As for the sociologist Durkheim, he pointed out that even modern society would have its “sacred.” In Christopher Smith’s formulation,

[b]y “sacred,” I mean things set apart from the profane and forbidden to be violated, exactly what the sociologist Emile Durkheim meant by the term.  Sacred matters are never ordinary, mundane, or instrumental.  They are reverenced, venerated, and defended as sacrosanct by the social groups that hold them as sacred.  . . . Sacred objects are hallowed, revered, and honored as beyond questioning or disrespect.[3]

The foregoing phrase (“beyond questioning”) indicates why Socrates is not welcome when it comes to modern eros. In the domain of sexuality and gender, all too often magic words such as “love,” “equality,” “choice” and “fluidity” substitute for substantive argument or even thought. And the fundamental act of reasoning, making distinctions, is a priori suspected of being “invidious” and “judgmental”—and, as evidenced by vehement reactions, profaning something sacred.
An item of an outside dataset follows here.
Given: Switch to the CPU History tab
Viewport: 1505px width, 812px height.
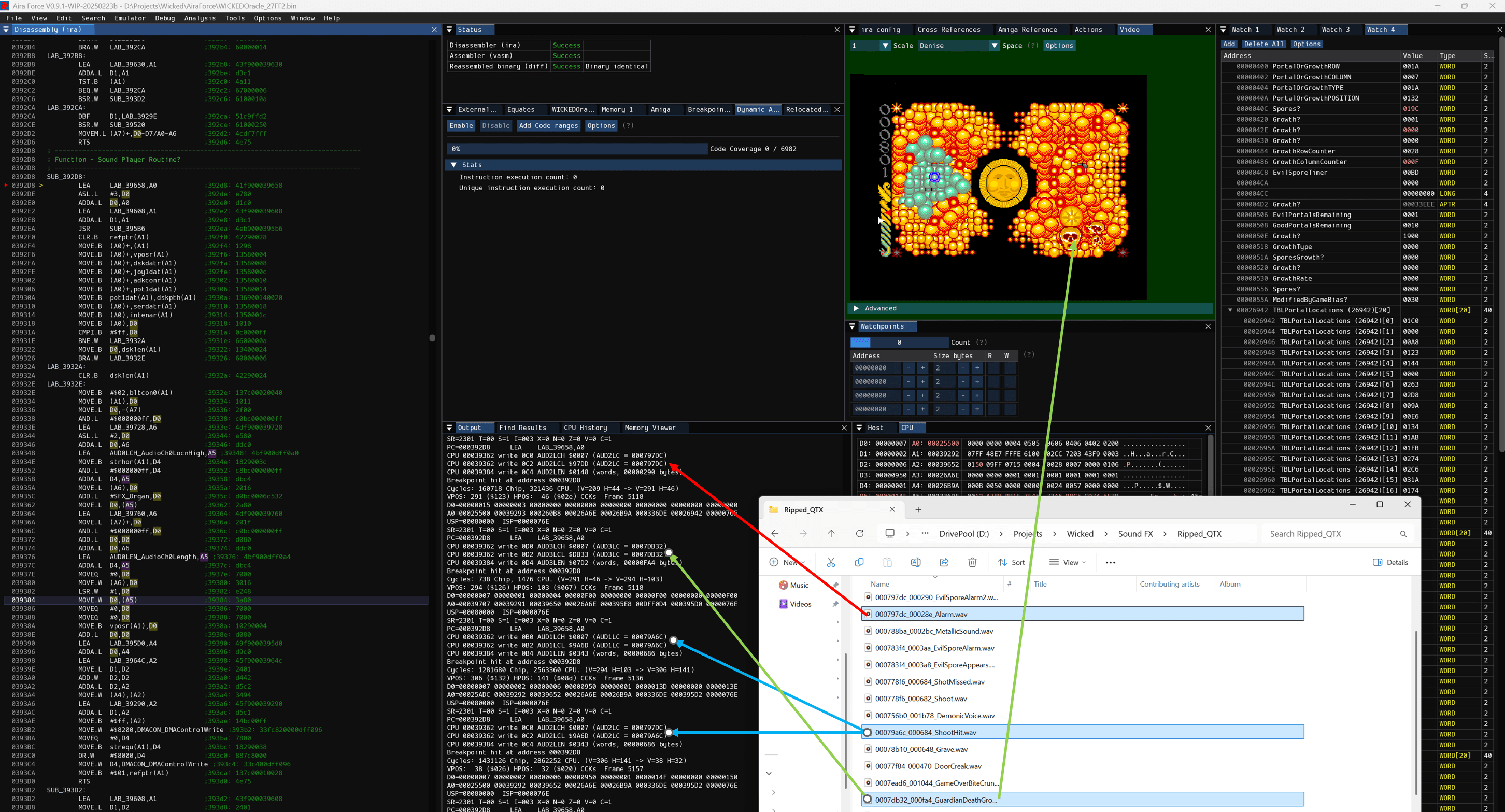Looking at the screenshot, I should pos(585,428).
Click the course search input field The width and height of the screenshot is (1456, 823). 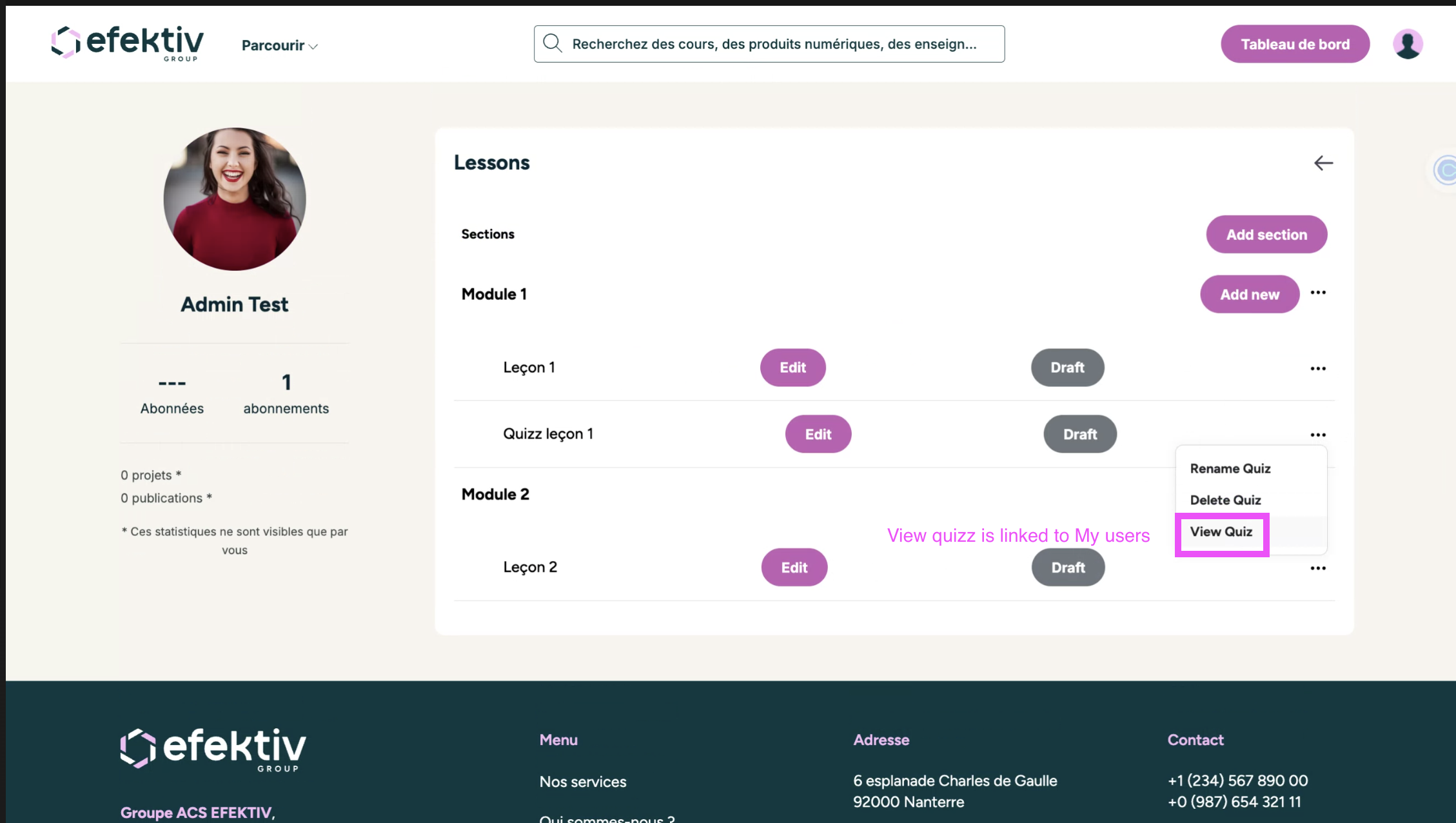[774, 44]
I confess that in my judgment the ban placed on rational inquiry and candid discussion in this area of human life, with its tremendous importance for personal happiness and social continuity, is a grave cause for concern: both because of the strictures it places on reason itself and because of the obfuscation of human sexuality involved, which is particularly disorienting to young people. Insofar as it is wedded to this view, the Resistance is an enemy of the precious human faculty, reason, and disserves what it claims to champion, human sexuality in its complexity. Dogmatism always does that, even, perhaps especially, when done in the name of democracy’s great values.

In the course of the preceding reflections, religion and the Constitution came up, one as an object of antipathy, the other as a great engine in the advance of sexual egalitarianism. Next time I will attend to these transcendent, shaping features of our common life and the Resistance’s general attitude toward them.

[1] Douglas employed the term “sacred” twice in the decision: first, in the famous phrase “sacred precincts of the marital bedroom,” then later: “intimate to the degree of being sacred.” The first alluded to the traditional understand of human sexuality, the monogamous marital union and its “noble purpose,” the second (please note) derived sacredness from sexual intimacy. The latter, however, was not circumscribed by object, purpose, circumstance, or duration. Douglas exploited the prestige of the former to bring in and justify the latter. Subsequent decisions (Eisenstadt; Roe; Lawrence) will jettison the marital fig-leaf.

[2] Felblum: “I’m having a hard time coming up with any case in which religious liberty should win.” Quoted by Maggie Gallagher, “Banned in Boston,” The Weekly Standard, May 15, 2006. Gill:  “We’re going to punish the wicked.” Andy Kroll, “Meet the Megadonor Behind the LGBTQ Rights Movement,” Rolling Stone, June 23, 2017.

[3] Christopher Smith, The Sacred Project of American Sociology (Oxford University Press, 2014), p. 1.